WRITTEN REQUEST » Pull out each line of the records that contains the word "BASES", matching case exactly.

Dataset items »
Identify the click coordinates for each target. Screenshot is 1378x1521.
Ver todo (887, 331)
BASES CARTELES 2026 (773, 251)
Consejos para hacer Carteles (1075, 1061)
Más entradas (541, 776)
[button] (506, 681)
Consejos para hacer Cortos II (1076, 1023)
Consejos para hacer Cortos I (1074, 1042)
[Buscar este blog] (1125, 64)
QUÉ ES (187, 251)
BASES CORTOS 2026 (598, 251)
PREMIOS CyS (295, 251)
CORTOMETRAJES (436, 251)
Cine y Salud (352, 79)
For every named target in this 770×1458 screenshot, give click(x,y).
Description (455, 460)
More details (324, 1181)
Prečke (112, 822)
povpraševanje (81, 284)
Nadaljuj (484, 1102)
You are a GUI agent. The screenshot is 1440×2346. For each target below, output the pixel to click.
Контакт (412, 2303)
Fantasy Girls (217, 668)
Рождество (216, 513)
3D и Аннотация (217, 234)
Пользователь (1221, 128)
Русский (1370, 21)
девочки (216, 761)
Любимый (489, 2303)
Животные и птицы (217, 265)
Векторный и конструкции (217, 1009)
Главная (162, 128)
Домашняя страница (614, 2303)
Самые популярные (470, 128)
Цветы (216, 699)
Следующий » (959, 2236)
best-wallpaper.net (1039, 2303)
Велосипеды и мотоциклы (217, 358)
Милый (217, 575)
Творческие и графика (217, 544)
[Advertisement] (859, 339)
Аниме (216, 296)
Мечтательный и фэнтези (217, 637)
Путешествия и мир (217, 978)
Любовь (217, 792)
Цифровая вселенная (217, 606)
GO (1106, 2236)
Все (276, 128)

ANSWER TO THIS EXERCISE »
BASES CARTELES 2026 (773, 251)
BASES CORTOS 2026 (598, 251)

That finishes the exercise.